上田:そうです。伝え方を考えることで、どういう経験を書くかという第一の層も変化する。相乗効果がある気がします。

 特に『ニムロッド』は、私の過去作を読んだのに途中でやめてしまった人や、芥川賞受賞作を敬遠している人にも読み通してほしいと考えて書きました。私にとっては読んでもらうための技術を向上できた作品で、多くの読者にとって私の小説への入り口となる作品になったと思います。

芥川賞を受賞し、作家としてひとつの区切りになったと思いますが、今後に向けてどんな目標を立てているのでしょうか。

上田:「フリーター」的な発想を持ち続けたいと思います。

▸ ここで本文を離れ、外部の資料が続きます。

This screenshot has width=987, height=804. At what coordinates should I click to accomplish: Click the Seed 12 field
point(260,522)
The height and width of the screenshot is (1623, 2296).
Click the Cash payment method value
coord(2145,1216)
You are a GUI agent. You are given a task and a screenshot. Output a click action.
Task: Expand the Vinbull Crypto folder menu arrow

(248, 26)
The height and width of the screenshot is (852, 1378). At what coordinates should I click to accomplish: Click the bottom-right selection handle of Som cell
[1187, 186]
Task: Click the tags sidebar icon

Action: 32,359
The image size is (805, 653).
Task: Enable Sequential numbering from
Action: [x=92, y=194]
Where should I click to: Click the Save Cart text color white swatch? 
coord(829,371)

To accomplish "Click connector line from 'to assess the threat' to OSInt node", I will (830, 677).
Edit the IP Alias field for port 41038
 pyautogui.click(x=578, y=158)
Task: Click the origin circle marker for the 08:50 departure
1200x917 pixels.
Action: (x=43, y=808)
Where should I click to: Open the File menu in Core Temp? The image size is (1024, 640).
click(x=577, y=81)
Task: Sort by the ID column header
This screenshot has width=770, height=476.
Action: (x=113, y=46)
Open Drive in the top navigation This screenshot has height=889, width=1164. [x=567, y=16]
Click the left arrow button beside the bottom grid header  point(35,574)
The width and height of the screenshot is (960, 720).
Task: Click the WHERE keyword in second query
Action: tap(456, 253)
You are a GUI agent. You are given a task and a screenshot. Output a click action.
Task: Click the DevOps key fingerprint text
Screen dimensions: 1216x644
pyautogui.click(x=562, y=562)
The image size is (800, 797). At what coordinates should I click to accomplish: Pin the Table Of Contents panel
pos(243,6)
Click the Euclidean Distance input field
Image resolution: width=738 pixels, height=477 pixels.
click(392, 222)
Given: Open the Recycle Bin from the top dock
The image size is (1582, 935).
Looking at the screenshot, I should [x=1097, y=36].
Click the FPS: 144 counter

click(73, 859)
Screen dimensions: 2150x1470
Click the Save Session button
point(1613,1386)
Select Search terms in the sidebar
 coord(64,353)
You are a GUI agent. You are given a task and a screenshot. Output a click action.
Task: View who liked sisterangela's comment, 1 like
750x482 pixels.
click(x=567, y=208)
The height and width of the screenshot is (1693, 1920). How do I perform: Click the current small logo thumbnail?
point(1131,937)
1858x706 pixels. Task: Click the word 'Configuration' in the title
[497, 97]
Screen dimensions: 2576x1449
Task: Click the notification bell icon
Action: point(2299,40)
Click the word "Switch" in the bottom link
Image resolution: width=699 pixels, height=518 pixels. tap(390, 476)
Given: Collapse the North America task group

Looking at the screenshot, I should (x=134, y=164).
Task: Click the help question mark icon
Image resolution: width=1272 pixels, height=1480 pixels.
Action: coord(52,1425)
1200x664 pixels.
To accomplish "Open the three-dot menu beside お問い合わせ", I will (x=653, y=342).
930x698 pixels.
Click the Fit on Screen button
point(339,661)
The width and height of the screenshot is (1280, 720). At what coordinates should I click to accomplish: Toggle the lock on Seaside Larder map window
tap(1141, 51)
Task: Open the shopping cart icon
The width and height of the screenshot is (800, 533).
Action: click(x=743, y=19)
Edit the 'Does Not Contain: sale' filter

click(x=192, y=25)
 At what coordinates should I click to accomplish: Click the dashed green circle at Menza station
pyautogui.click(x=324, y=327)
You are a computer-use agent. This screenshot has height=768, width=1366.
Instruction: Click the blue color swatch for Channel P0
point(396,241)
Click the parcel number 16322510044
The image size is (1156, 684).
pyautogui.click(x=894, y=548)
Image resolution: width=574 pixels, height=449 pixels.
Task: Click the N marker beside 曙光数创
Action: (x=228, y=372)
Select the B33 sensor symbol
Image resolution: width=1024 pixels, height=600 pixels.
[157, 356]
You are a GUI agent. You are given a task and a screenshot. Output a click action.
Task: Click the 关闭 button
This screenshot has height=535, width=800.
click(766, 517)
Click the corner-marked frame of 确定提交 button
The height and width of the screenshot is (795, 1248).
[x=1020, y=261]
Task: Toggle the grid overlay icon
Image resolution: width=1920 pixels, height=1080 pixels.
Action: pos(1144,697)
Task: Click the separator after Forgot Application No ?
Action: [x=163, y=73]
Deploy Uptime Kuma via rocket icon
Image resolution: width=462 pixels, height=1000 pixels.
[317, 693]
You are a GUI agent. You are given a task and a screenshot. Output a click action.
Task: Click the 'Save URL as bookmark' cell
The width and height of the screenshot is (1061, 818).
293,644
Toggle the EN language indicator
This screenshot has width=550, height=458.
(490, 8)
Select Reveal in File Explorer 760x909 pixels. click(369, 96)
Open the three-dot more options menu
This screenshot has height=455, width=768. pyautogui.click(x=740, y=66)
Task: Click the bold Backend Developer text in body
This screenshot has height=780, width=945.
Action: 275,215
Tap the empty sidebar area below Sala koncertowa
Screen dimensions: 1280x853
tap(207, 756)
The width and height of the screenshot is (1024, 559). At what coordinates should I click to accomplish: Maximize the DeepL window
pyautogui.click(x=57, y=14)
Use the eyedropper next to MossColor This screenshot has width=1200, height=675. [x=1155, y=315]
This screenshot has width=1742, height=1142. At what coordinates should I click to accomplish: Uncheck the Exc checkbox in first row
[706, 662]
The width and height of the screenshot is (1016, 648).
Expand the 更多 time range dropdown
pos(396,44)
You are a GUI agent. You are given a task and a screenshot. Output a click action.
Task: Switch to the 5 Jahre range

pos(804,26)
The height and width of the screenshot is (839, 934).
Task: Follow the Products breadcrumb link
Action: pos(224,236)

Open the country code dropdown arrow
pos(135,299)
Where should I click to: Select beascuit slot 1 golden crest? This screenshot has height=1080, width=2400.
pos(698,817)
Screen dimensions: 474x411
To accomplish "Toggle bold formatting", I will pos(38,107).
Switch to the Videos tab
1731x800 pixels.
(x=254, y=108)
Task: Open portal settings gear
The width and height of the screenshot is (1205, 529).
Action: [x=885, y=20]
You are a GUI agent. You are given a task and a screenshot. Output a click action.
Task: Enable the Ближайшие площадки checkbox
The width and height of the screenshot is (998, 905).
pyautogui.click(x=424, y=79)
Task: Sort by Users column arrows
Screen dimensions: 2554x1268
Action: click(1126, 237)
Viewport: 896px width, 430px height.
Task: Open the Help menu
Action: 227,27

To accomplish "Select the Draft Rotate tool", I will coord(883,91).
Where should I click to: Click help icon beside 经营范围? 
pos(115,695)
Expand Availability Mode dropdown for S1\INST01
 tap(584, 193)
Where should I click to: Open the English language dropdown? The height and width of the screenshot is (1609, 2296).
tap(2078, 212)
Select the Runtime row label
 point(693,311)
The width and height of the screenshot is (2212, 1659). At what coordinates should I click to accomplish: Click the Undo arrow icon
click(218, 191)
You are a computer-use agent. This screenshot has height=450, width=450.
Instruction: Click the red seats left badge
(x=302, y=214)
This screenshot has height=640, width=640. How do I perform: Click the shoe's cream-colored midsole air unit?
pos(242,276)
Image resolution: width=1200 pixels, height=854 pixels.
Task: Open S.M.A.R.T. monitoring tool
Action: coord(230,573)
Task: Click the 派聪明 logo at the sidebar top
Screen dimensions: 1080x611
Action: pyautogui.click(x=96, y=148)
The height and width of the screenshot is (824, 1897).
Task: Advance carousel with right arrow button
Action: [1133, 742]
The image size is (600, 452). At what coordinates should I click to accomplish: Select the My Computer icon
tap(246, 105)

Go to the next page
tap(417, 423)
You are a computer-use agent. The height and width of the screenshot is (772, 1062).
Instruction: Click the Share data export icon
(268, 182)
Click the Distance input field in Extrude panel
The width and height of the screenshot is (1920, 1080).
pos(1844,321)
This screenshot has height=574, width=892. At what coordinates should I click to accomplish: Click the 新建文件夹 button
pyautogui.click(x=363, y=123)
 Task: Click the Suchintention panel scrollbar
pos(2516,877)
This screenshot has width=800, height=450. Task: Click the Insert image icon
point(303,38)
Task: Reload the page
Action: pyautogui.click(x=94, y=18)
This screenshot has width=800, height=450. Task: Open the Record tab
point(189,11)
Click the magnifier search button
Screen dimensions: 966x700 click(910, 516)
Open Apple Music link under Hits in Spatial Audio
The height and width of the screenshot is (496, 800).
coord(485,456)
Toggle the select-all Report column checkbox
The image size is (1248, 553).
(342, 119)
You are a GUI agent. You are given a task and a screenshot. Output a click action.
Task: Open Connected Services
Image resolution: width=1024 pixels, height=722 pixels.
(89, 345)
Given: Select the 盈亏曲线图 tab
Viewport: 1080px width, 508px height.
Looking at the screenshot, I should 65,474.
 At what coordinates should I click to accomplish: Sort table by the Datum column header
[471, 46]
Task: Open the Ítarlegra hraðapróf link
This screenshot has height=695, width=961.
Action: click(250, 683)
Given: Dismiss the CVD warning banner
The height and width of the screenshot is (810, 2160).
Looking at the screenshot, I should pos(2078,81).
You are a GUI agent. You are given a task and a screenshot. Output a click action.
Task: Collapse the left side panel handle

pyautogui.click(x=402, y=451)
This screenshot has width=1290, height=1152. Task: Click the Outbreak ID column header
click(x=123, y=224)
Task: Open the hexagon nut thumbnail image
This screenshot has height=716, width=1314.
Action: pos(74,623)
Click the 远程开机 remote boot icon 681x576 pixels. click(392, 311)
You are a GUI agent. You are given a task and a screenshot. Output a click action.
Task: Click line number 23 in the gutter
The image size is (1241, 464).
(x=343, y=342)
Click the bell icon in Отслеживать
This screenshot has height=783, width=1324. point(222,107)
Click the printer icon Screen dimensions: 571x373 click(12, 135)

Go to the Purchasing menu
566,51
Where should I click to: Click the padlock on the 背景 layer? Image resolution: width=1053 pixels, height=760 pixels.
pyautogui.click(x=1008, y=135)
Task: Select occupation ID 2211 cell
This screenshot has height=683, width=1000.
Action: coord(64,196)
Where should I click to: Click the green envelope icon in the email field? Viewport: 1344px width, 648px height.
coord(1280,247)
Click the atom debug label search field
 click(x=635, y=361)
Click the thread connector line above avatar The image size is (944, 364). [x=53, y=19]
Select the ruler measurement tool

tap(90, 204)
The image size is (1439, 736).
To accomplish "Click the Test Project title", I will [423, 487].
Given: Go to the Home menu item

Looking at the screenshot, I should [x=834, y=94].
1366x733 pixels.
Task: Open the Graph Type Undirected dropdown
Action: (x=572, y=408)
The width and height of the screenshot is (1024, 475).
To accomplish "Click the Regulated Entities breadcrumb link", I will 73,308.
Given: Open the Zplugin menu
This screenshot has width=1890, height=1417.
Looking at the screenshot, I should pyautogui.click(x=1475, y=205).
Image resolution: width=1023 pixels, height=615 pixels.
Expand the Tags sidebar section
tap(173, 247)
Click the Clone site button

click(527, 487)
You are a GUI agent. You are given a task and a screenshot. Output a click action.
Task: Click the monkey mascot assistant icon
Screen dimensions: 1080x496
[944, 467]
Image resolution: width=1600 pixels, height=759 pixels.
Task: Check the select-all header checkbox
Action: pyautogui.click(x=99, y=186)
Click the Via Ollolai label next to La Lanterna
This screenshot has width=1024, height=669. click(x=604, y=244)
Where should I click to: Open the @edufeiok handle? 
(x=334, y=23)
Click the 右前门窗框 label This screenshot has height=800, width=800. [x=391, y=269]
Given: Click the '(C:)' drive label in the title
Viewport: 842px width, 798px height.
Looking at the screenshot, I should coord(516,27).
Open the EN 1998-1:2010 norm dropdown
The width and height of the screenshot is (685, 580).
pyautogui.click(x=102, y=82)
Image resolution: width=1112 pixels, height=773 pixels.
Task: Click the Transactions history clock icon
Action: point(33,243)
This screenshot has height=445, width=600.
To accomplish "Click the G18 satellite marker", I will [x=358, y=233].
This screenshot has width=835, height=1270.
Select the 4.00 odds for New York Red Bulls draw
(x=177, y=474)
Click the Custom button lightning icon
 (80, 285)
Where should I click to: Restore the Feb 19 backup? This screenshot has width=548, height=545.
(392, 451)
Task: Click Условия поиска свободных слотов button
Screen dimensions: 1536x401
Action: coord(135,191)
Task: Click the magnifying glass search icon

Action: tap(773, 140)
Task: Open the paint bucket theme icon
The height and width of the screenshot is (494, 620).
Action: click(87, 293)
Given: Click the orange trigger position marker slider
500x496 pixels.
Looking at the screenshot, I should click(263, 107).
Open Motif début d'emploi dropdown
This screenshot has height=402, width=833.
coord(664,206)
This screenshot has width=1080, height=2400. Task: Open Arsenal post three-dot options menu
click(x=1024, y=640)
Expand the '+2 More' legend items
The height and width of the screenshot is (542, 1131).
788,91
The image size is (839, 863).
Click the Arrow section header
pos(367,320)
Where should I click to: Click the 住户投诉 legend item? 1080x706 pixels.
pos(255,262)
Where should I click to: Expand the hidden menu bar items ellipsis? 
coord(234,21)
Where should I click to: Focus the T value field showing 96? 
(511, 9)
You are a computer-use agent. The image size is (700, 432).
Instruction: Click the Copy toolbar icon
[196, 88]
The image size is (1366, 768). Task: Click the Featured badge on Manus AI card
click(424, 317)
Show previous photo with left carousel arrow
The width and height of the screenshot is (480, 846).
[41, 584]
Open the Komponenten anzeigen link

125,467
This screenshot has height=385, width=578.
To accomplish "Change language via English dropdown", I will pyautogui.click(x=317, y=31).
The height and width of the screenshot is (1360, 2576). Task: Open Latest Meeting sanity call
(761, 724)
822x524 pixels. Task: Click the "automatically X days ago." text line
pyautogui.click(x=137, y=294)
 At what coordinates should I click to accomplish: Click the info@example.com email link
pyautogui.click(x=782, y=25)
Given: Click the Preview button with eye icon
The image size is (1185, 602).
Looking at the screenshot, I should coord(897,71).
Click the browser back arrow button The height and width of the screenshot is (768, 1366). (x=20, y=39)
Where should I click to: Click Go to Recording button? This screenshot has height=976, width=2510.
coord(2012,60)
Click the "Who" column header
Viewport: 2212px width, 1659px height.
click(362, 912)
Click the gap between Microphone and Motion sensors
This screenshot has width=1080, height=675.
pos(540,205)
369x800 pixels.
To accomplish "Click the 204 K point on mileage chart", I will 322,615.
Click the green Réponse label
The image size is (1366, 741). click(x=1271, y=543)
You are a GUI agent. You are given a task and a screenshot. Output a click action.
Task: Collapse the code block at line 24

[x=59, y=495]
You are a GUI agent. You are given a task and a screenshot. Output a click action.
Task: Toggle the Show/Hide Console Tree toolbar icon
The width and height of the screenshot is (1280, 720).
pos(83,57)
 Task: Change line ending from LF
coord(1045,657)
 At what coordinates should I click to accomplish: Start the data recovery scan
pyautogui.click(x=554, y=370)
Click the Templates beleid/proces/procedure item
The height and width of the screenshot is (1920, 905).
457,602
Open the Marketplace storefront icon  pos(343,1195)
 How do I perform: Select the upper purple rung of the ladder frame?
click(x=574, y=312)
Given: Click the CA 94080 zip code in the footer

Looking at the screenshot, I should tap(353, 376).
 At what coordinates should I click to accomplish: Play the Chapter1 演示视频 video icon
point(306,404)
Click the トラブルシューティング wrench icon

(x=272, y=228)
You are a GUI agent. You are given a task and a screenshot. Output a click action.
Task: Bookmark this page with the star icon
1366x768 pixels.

特定の仕事にこだわらず、これまでの経歴をすべて捨てても大丈夫な人になりたい。小説でもビジネスでも、思考とアウトプットの精度が高まることを第一に置きたいです。

 会社に入ったときも、IT業界にこだわりがあったわけではないんです。当時の社会情勢の中で、私のようなタイプの人間を拾い上げるのがたまたまIT業界だったということで、さらに10年前だったら出版社やマスコミだったかもしれません。

 私は表現し続けるだけです。それをどう世の中に出すのかを考えるのは編集者や会社の社長など、他の人に任せています。時代や状況にマッチする部分を誰かに拾ってもらうというのが、これまでの人生経験上、一番効率のいいやり方だと思うんです。